IPTG Induction for Protein Expression

Here is a scraping protocol for large scale induction and harvesting of transformed E. coli (typically BL21 or NiCo21 strains), starting with already transformed colonies. For expression of some proteins, scraping bacterial lawns from plates seems to increase the overall yield. Frozen cell pellets can be stored almost indefinitely in a -80 freezer until they are needed for lysis and protein purification.

  1. Inoculate 3 transformed colonies in 200 ul LB-amp-cam broth.

  2. Plate the 200 ul broth mixture on LB-amp-cam plates.
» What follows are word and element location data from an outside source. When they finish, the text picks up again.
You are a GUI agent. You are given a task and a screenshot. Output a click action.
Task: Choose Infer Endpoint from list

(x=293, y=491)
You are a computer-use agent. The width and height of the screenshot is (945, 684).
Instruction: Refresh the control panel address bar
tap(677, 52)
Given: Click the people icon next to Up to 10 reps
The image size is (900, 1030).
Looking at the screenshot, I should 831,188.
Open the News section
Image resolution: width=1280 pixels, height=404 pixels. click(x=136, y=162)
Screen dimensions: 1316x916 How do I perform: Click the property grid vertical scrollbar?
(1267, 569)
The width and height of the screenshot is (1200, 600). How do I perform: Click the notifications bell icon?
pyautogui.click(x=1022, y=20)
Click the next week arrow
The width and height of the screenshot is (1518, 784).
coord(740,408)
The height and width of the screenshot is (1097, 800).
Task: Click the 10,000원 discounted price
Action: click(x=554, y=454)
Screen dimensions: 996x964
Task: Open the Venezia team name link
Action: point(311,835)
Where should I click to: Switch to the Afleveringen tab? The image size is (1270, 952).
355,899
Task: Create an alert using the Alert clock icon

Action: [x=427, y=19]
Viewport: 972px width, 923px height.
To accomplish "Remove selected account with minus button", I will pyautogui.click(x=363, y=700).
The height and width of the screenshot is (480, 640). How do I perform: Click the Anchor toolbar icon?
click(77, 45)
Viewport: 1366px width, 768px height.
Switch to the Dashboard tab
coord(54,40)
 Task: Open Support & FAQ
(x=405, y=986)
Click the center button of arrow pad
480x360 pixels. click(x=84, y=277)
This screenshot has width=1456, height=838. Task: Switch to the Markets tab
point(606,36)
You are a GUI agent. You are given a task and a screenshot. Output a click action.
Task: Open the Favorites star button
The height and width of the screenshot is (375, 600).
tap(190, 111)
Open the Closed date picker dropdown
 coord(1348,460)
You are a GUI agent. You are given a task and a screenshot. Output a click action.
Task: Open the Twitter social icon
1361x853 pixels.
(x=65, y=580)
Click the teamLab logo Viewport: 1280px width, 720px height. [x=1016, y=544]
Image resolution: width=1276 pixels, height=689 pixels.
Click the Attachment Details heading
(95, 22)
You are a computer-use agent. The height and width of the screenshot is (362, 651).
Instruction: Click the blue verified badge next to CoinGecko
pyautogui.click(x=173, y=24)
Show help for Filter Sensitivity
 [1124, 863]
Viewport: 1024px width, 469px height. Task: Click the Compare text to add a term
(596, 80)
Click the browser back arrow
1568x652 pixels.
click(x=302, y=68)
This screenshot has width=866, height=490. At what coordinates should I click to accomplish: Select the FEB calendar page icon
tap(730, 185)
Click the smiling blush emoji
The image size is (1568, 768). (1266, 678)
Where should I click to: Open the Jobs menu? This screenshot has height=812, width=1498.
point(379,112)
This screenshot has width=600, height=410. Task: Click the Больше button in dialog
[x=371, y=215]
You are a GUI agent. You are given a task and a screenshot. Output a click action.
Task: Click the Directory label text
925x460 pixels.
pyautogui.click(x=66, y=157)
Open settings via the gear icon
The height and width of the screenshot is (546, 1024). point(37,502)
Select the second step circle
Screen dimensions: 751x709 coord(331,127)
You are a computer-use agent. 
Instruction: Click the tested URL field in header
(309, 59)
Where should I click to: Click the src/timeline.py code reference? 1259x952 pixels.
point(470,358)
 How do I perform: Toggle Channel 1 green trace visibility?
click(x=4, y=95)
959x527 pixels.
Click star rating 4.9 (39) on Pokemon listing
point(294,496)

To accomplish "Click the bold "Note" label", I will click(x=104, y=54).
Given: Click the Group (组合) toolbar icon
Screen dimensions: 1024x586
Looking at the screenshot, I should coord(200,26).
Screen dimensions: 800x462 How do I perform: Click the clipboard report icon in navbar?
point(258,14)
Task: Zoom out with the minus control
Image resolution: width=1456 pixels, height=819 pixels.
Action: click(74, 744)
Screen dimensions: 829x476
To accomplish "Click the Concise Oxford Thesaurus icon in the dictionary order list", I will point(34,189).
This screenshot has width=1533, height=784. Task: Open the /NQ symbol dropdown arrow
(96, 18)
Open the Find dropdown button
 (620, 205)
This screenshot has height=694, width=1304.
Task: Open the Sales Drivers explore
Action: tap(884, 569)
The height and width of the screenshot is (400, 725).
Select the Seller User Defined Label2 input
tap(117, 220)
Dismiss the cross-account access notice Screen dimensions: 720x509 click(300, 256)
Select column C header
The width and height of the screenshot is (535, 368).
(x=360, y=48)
Incubate overnight at 37 oC.

  3. You can prepare additional plates in this step if desired to decrease the time needed to reach the necessary optical density

  4. Prewarm 1 L LB amp/cam in a 2 L fernbach flask at 37 oC.

  5. Scrape culture from plate media to the broth until an OD600 of 0.1 is reached. .

  6. Grow the cells at 37 oC on a 225 RPM shaker to an OD600 of 0.5-0.8. Check the OD600 frequently using 1 ml of culture in a cuvette to prevent overgrowth.

  7. Add 10 ml 100 mM IPTG to the 1 L culture and grow for 2 hours.

  8. Spin cells down 200 ml at a time in 250 ml sorvall bottles using the Sorvall RC5 centrifuge. Spin for 5 minutes at 6500 G and 4 oC. Perform multiple spins to spin down all culture media.

  9. Freeze cell pellets at -80 C.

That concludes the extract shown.